Retype all of the entries word for word.

[Excerpts from a dataset]

○ ○ ○ ○

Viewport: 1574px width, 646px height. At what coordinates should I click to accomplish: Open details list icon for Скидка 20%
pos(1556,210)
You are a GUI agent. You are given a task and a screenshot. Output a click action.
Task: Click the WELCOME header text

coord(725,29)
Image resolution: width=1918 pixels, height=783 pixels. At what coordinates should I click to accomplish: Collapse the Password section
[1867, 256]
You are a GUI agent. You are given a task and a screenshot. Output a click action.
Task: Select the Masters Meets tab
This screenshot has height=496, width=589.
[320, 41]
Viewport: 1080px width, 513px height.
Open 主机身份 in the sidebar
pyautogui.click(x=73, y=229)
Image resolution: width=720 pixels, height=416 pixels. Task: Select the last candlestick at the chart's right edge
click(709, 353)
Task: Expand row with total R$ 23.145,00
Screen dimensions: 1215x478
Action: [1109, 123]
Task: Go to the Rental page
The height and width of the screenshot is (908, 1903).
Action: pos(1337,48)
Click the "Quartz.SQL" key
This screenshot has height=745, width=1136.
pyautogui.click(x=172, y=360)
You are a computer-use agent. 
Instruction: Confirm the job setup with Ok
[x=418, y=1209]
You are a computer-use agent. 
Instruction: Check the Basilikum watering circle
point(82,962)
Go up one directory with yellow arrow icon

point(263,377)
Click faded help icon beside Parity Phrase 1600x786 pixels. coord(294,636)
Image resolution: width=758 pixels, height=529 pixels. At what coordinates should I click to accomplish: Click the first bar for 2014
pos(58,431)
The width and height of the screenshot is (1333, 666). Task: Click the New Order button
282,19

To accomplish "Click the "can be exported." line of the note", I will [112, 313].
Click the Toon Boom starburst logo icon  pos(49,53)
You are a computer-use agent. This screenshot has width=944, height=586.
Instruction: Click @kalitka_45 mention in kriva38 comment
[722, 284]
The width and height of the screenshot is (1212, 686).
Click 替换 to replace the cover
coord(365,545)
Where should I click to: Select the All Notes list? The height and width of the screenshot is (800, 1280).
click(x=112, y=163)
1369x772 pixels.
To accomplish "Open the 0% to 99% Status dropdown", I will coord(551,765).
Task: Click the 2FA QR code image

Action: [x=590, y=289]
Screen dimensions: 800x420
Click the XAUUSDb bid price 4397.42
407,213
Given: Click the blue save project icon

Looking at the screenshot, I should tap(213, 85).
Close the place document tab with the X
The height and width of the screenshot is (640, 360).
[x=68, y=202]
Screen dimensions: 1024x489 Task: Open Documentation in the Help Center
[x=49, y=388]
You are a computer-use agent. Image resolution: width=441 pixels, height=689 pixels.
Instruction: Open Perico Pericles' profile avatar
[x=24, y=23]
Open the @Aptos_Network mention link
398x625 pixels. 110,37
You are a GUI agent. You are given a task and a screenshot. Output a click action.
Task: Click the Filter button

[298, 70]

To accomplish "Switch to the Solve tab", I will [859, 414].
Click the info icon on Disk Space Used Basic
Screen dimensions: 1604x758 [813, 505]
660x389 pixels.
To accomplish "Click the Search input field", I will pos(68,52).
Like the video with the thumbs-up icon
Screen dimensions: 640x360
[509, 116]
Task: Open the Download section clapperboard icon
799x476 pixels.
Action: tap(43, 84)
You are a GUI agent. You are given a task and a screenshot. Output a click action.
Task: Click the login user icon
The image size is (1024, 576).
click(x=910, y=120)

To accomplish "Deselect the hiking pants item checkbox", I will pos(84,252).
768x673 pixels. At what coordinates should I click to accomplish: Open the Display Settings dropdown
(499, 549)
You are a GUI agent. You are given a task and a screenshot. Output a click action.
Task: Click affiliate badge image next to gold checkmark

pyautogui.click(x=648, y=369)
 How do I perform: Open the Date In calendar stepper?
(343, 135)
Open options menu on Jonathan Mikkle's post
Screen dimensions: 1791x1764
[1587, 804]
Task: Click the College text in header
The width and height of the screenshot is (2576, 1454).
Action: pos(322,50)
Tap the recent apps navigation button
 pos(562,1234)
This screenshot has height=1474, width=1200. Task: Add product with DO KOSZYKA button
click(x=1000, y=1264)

○ ○ ○ ○

ANSWER TO THE PROBLEM:
Viewport: 1574px width, 646px height. At what coordinates should I click to accomplish: Open details list icon for Скидка 20%
pos(1556,210)
You are a GUI agent. You are given a task and a screenshot. Output a click action.
Task: Click the WELCOME header text

coord(725,29)
Image resolution: width=1918 pixels, height=783 pixels. At what coordinates should I click to accomplish: Collapse the Password section
[1867, 256]
You are a GUI agent. You are given a task and a screenshot. Output a click action.
Task: Select the Masters Meets tab
This screenshot has height=496, width=589.
[320, 41]
Viewport: 1080px width, 513px height.
Open 主机身份 in the sidebar
pyautogui.click(x=73, y=229)
Image resolution: width=720 pixels, height=416 pixels. Task: Select the last candlestick at the chart's right edge
click(709, 353)
Task: Expand row with total R$ 23.145,00
Screen dimensions: 1215x478
Action: [1109, 123]
Task: Go to the Rental page
The height and width of the screenshot is (908, 1903).
Action: pos(1337,48)
Click the "Quartz.SQL" key
This screenshot has height=745, width=1136.
pyautogui.click(x=172, y=360)
You are a computer-use agent. 
Instruction: Confirm the job setup with Ok
[x=418, y=1209]
You are a computer-use agent. 
Instruction: Check the Basilikum watering circle
point(82,962)
Go up one directory with yellow arrow icon

point(263,377)
Click faded help icon beside Parity Phrase 1600x786 pixels. coord(294,636)
Image resolution: width=758 pixels, height=529 pixels. At what coordinates should I click to accomplish: Click the first bar for 2014
pos(58,431)
The width and height of the screenshot is (1333, 666). Task: Click the New Order button
282,19

To accomplish "Click the "can be exported." line of the note", I will [112, 313].
Click the Toon Boom starburst logo icon  pos(49,53)
You are a computer-use agent. This screenshot has width=944, height=586.
Instruction: Click @kalitka_45 mention in kriva38 comment
[722, 284]
The width and height of the screenshot is (1212, 686).
Click 替换 to replace the cover
coord(365,545)
Where should I click to: Select the All Notes list? The height and width of the screenshot is (800, 1280).
click(x=112, y=163)
1369x772 pixels.
To accomplish "Open the 0% to 99% Status dropdown", I will coord(551,765).
Task: Click the 2FA QR code image

Action: [x=590, y=289]
Screen dimensions: 800x420
Click the XAUUSDb bid price 4397.42
407,213
Given: Click the blue save project icon

Looking at the screenshot, I should tap(213, 85).
Close the place document tab with the X
The height and width of the screenshot is (640, 360).
[x=68, y=202]
Screen dimensions: 1024x489 Task: Open Documentation in the Help Center
[x=49, y=388]
You are a computer-use agent. Image resolution: width=441 pixels, height=689 pixels.
Instruction: Open Perico Pericles' profile avatar
[x=24, y=23]
Open the @Aptos_Network mention link
398x625 pixels. 110,37
You are a GUI agent. You are given a task and a screenshot. Output a click action.
Task: Click the Filter button

[298, 70]

To accomplish "Switch to the Solve tab", I will [859, 414].
Click the info icon on Disk Space Used Basic
Screen dimensions: 1604x758 [813, 505]
660x389 pixels.
To accomplish "Click the Search input field", I will pos(68,52).
Like the video with the thumbs-up icon
Screen dimensions: 640x360
[509, 116]
Task: Open the Download section clapperboard icon
799x476 pixels.
Action: tap(43, 84)
You are a GUI agent. You are given a task and a screenshot. Output a click action.
Task: Click the login user icon
The image size is (1024, 576).
click(x=910, y=120)

To accomplish "Deselect the hiking pants item checkbox", I will pos(84,252).
768x673 pixels. At what coordinates should I click to accomplish: Open the Display Settings dropdown
(499, 549)
You are a GUI agent. You are given a task and a screenshot. Output a click action.
Task: Click affiliate badge image next to gold checkmark

pyautogui.click(x=648, y=369)
 How do I perform: Open the Date In calendar stepper?
(343, 135)
Open options menu on Jonathan Mikkle's post
Screen dimensions: 1791x1764
[1587, 804]
Task: Click the College text in header
The width and height of the screenshot is (2576, 1454).
Action: pos(322,50)
Tap the recent apps navigation button
 pos(562,1234)
This screenshot has height=1474, width=1200. Task: Add product with DO KOSZYKA button
click(x=1000, y=1264)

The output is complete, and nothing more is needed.